[[ Data in this exercise open ]]

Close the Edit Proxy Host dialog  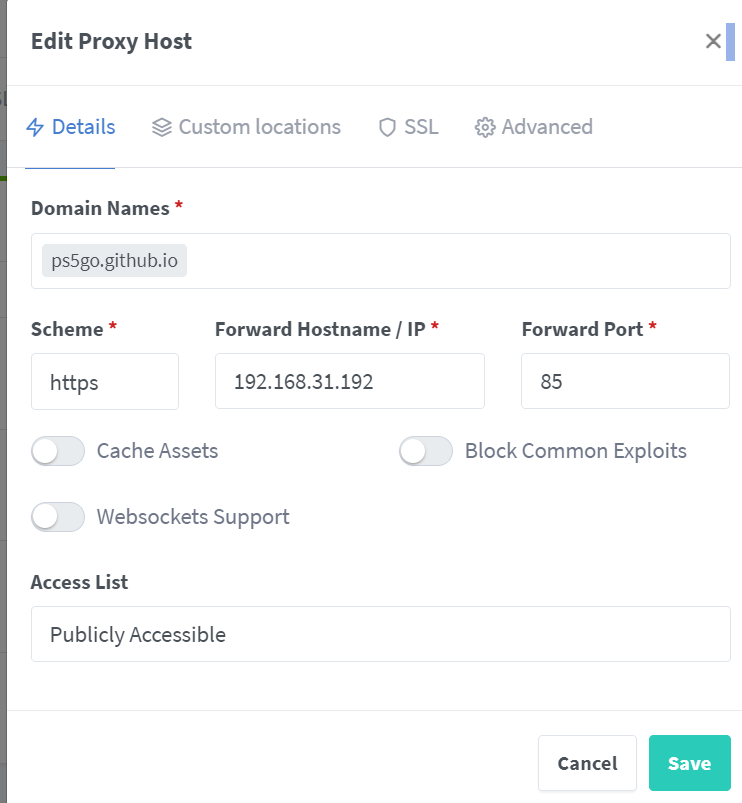tap(713, 41)
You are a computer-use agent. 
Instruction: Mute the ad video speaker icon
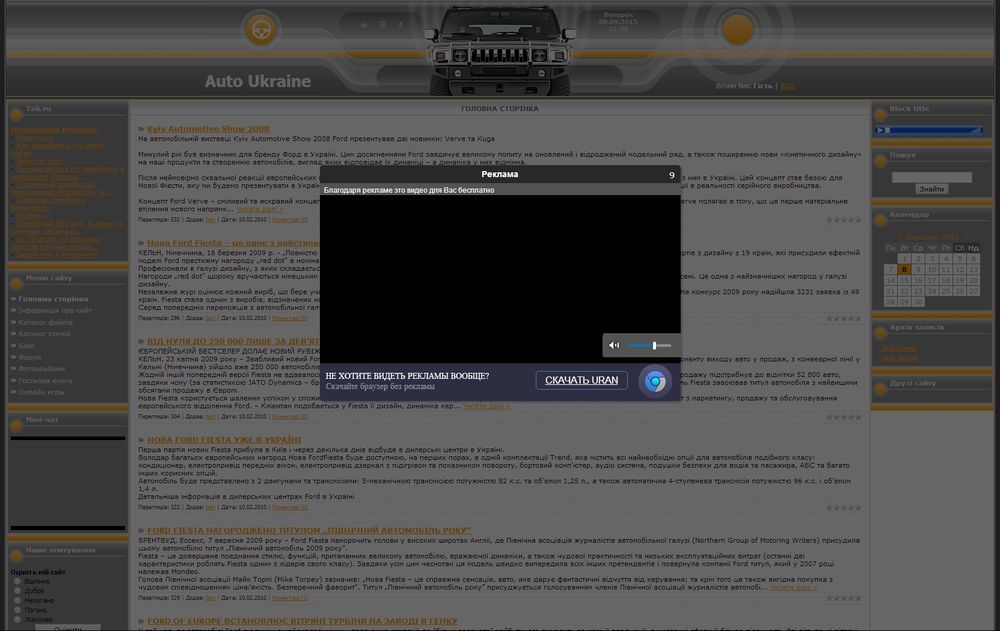point(615,346)
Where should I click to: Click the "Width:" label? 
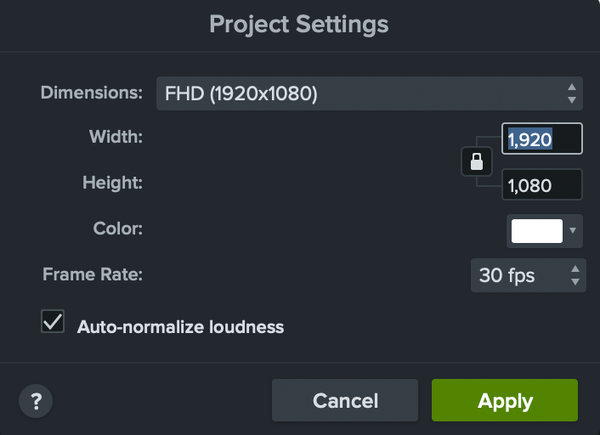[x=115, y=137]
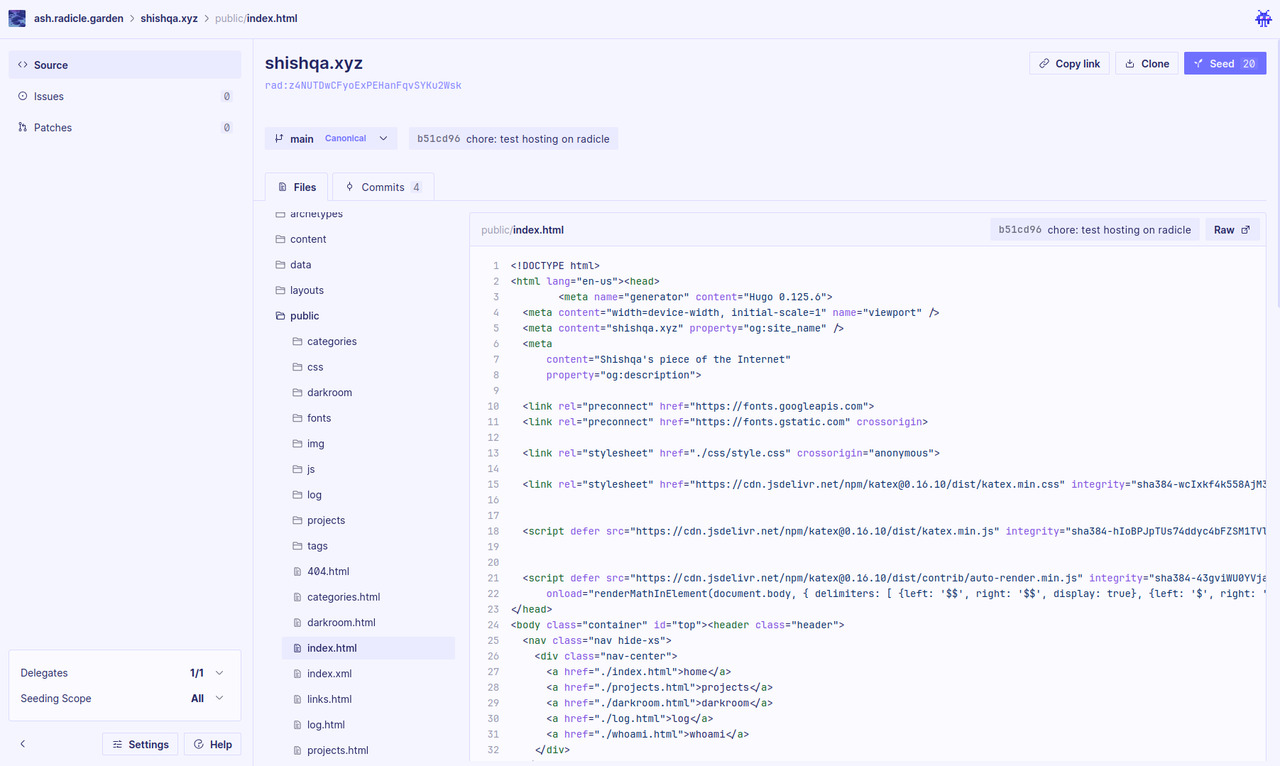
Task: Switch to the Commits tab
Action: pos(383,187)
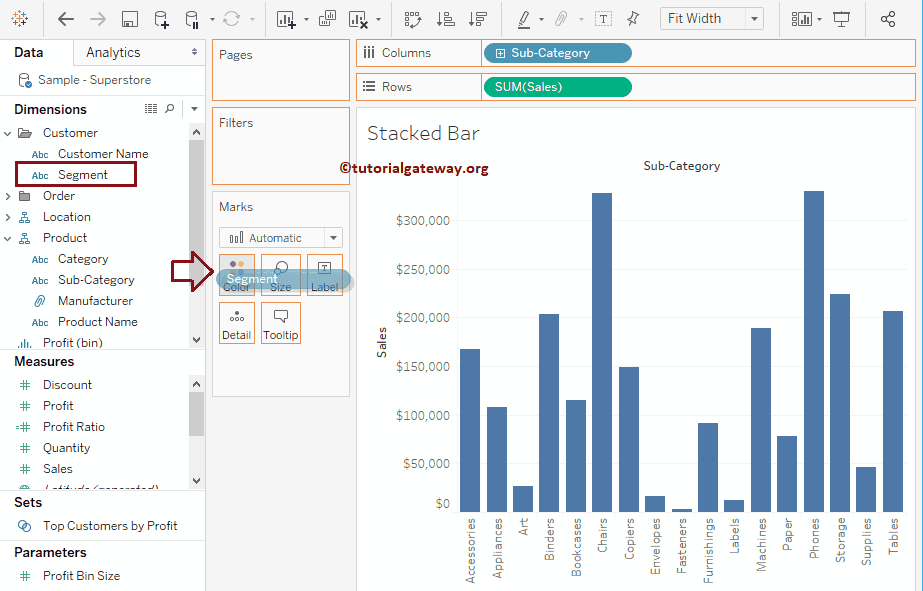
Task: Expand the Location folder in Dimensions
Action: pyautogui.click(x=9, y=217)
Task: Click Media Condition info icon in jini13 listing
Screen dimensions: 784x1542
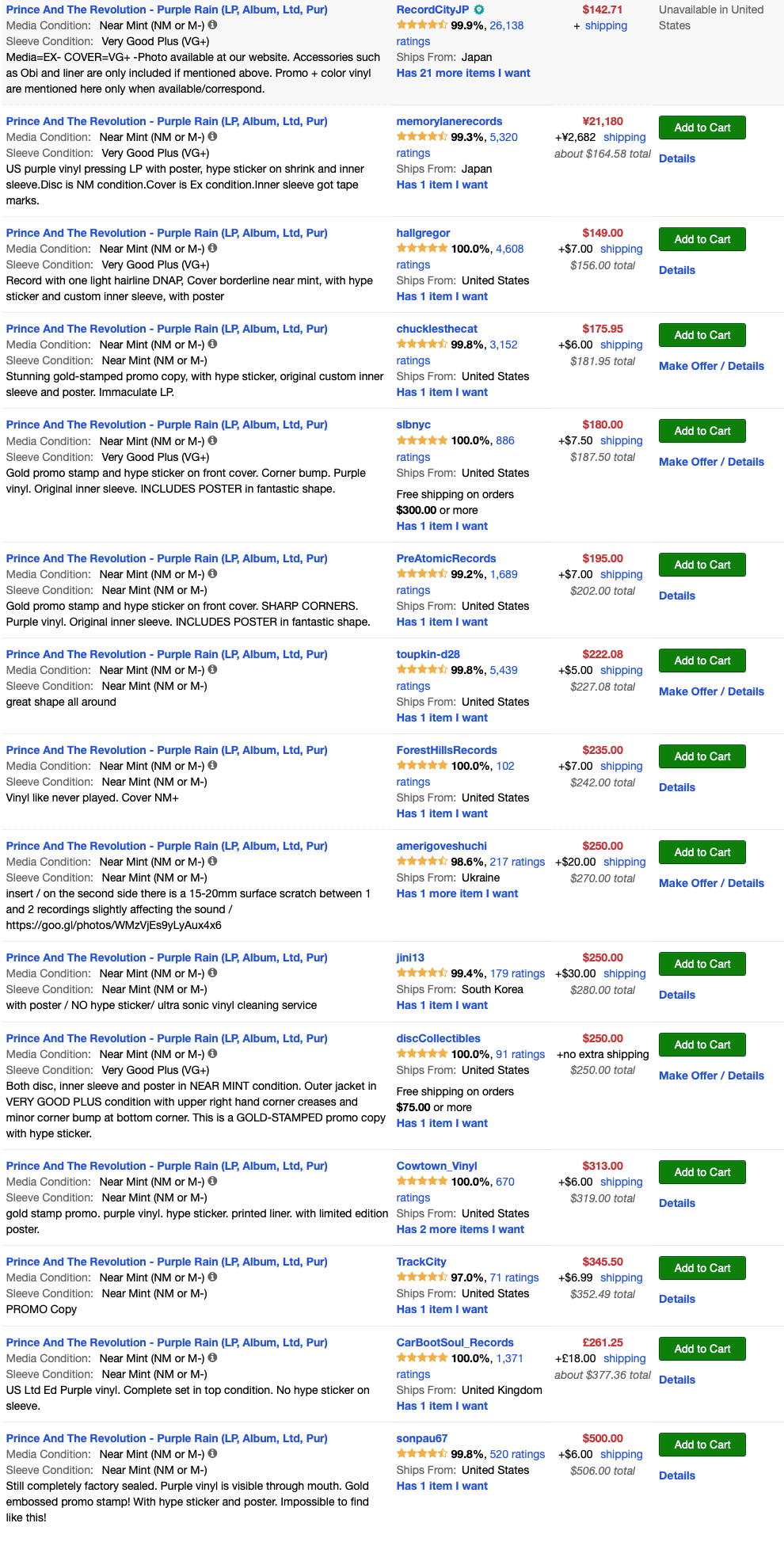Action: (x=212, y=973)
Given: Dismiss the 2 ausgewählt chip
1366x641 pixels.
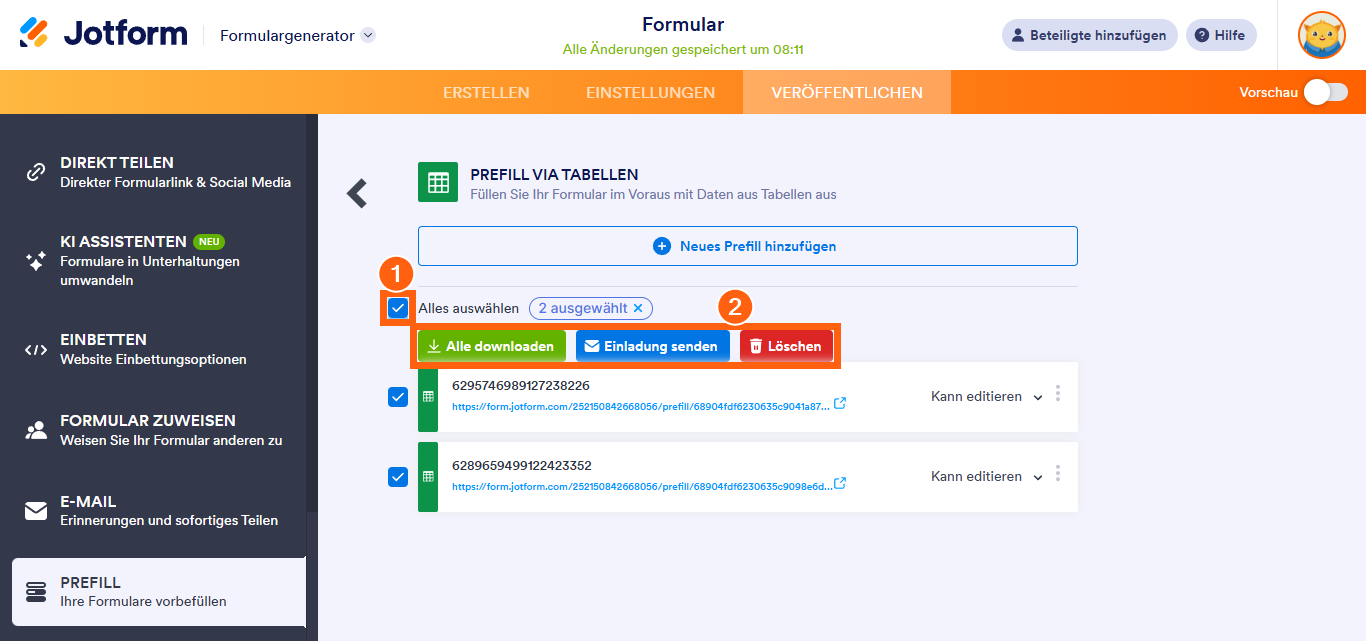Looking at the screenshot, I should click(638, 308).
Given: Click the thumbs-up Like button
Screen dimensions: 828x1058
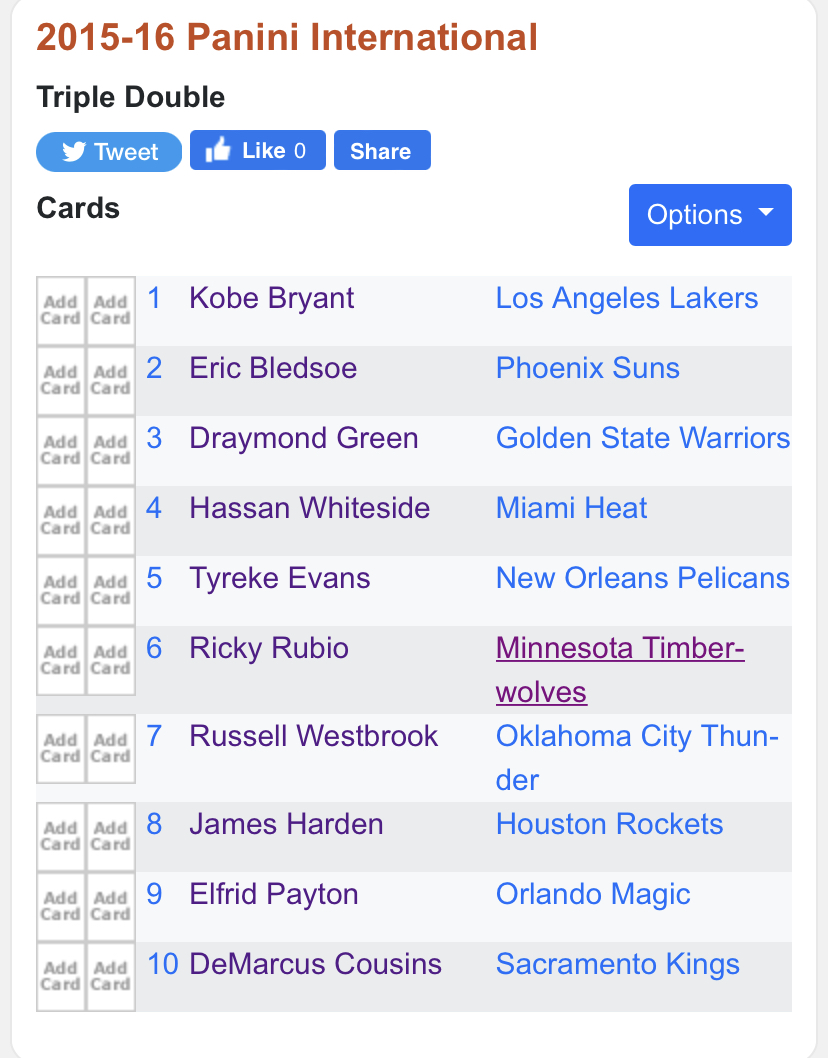Looking at the screenshot, I should pos(258,150).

[[ Data in this exercise closed ]]

#### Exercise aim:
Only the lines starting at the one with "Instruction: Mute the ad video speaker icon" and ending at the one with "Given: Dismiss the 2 ausgewählt chip" should be printed, each exactly as it appears in the material above; the pictures are to be omitted.

#### Exercise answer:
Instruction: Mute the ad video speaker icon
point(615,346)
Where should I click to: Click the "Width:" label? 
[x=115, y=137]
Task: Switch to the Commits tab
Action: pos(383,187)
Task: Expand the Location folder in Dimensions
Action: pyautogui.click(x=9, y=217)
Task: Click Media Condition info icon in jini13 listing
Screen dimensions: 784x1542
Action: (x=212, y=973)
Given: Dismiss the 2 ausgewählt chip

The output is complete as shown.